They broke apart, cutting figure eight patterns into the ice, and Johnny watched him execute a neat flip with an air of absolute carelessness that made him a little breathless. "With his _skate_?" he asked when the music brought them back together.

"Oh yes," the handsome young man whispered confidentially, and lifted Johnny by his waist and swept him around in a circle. "I do not know how he managed this, but he did. I think perhaps he was trying to play, um, the tall, dark stranger? The masterful man? But not very well."

Johnny felt his face contort helplessly at the thought of Evan trying to be romantic. "Ew, I don't want to even imagine it."

"We will stop talking about it," the handsome young man agreed, his face screwing up in echo. "I will, um, thank you one more time for being my saviour, and then I will lift you again, and this time you will jump, so. It is a shame I am taller than you, because I like being lifted, too, but I will not mind."

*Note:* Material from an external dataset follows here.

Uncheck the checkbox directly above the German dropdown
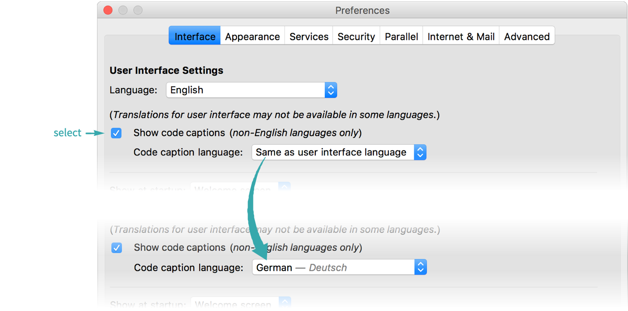The image size is (628, 311). pyautogui.click(x=117, y=248)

"You're heavier than me too," Johnny pointed out.

"That is not a very romantic thing to point out, my friend."

Johnny opened his mouth - to query the 'romantic?', maybe - but then the young man said "Ready?", tightened his arm around Johnny's waist, and lifted him off his feet again with a coiling of muscle Johnny could _feel._ He was in the air, and he spun once, and then twice, and then he realised there was still time to spin a few more times before he came down, just like when he had been trying out the skates on the lake at home. He landed on one foot, with the barest flex of his knees at the impact, and held his arms out wide for appreciation.

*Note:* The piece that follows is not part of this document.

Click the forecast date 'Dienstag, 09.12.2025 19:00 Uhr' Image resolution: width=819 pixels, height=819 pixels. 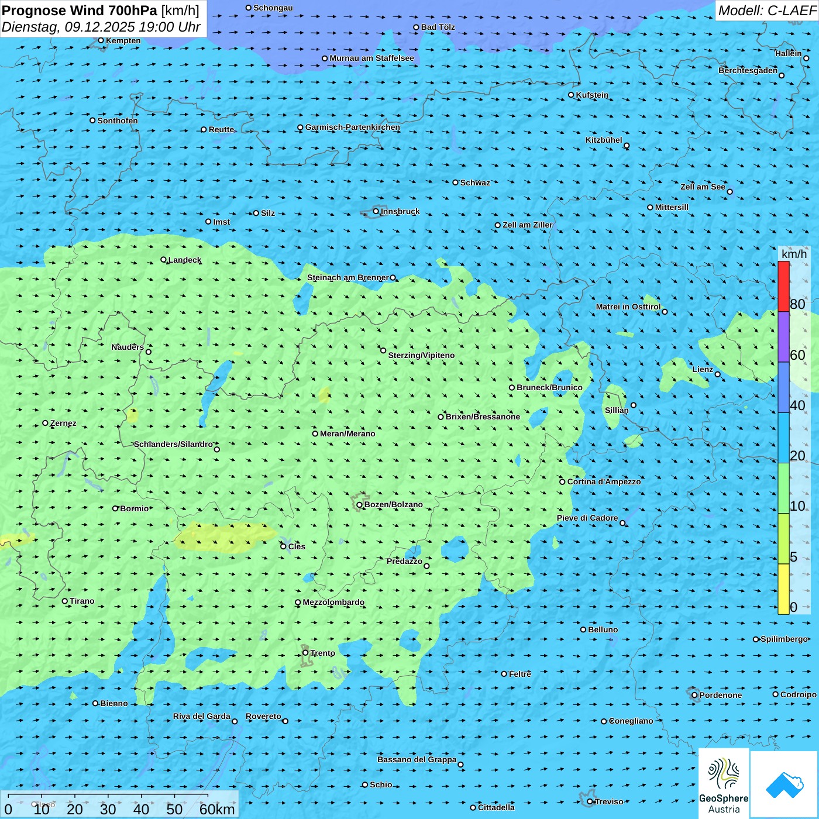tap(101, 27)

"That was - you are _fantastique_ ," the handsome young man said, his hands pressed over his mouth, and then he threw himself forward into Johnny's open arms. His chest thumped flat against Johnny's, and he started squeezing him in what appeared to be passionate delight.

"Careful, I'm delicate," Johnny said. His voice sounded vaguely choked, but that was undoubtedly due to the fact that he was sure the guy was going to pop one of his ribs for him, any second, and it had nothing to do with how solid and excellent he felt in Johnny's arms, or the softness of his hair against Johnny's cheek.

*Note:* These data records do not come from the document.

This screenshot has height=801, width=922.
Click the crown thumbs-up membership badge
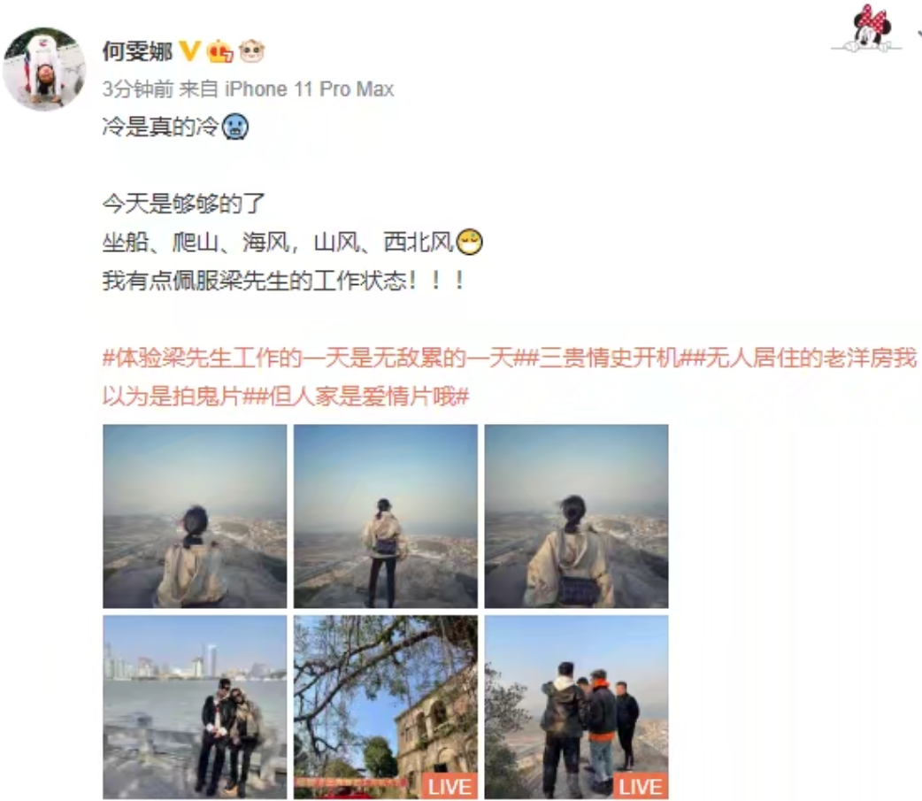[x=220, y=51]
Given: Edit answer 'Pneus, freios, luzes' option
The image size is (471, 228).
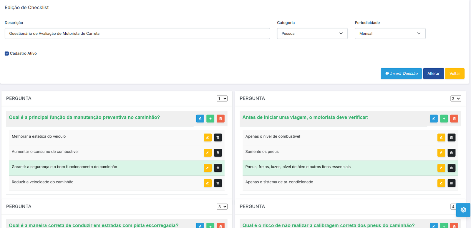Looking at the screenshot, I should pyautogui.click(x=441, y=168).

"So I feel," the handsome young man agreed, right by his ear. The enthusiasm of his embrace lessened a little, but he didn't step back, just lifted his head to stare very directly at Johnny, very close. "You are also very talented. Are you going to tell me all about your estates?"

Johnny had no idea what had happened to his estates. There had been family land once, a long time ago, but there had also been mismanagement and debts, and it'd been gone long before Frank became his stepfather. "How about not? That sounds very boring."

It seemed to be the right answer, because the young man smiled. His dark eyes were like the best, bitterest chocolate. "Yes," he agreed simply. "It gets very boring. We will just skate, and some other things perhaps, and not talk."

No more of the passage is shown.